(Material for the task)

-- Opening Marker --

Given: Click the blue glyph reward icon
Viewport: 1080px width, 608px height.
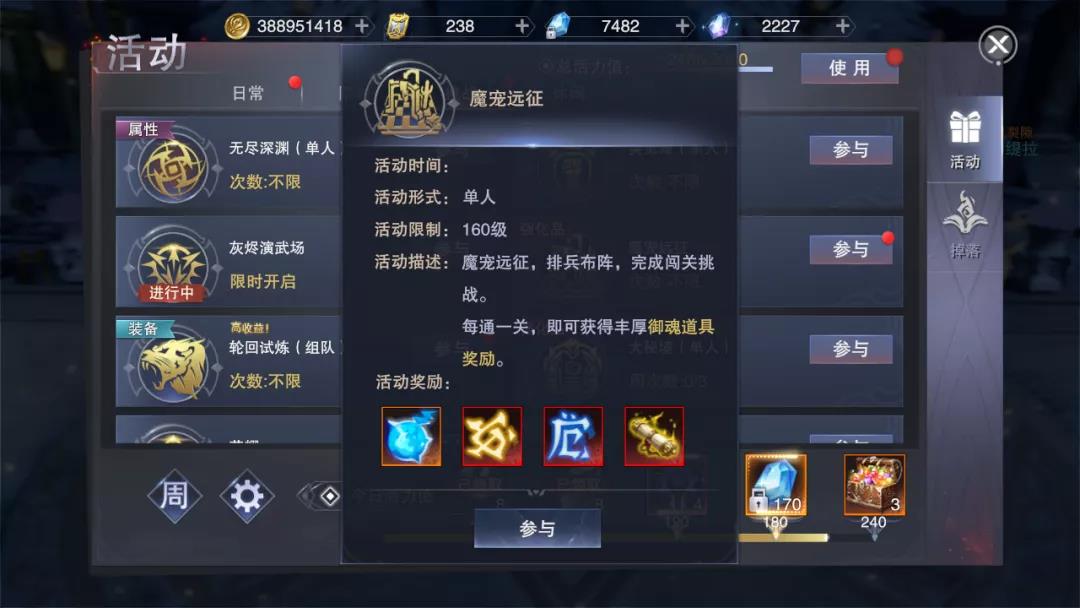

-- Closing Marker --
-- Opening Marker --

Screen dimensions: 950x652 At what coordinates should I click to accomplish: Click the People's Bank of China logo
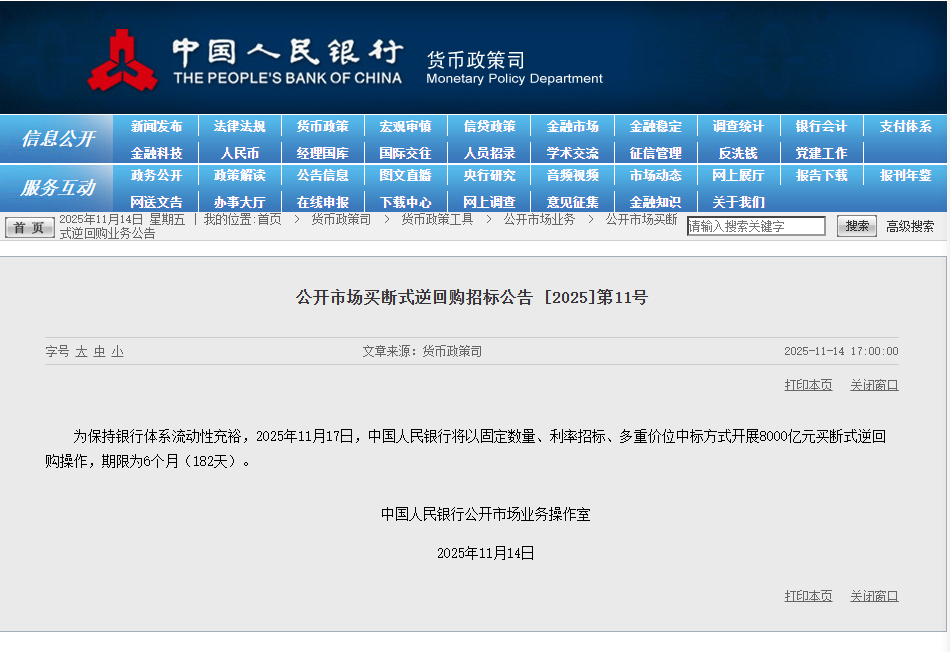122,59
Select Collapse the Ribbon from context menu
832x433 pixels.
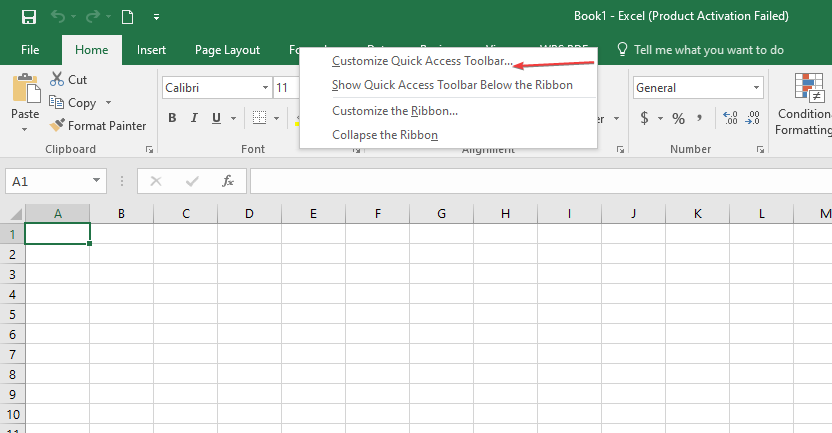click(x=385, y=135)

-- Closing Marker --

(Aim of the task) Find the line with "Given: Click the blue glyph reward icon" in the entries above. Retype it and each line after it, exactly, through the line with "Viewport: 1080px width, 608px height.", and stop there.

(Response to the exercise)
Given: Click the blue glyph reward icon
Viewport: 1080px width, 608px height.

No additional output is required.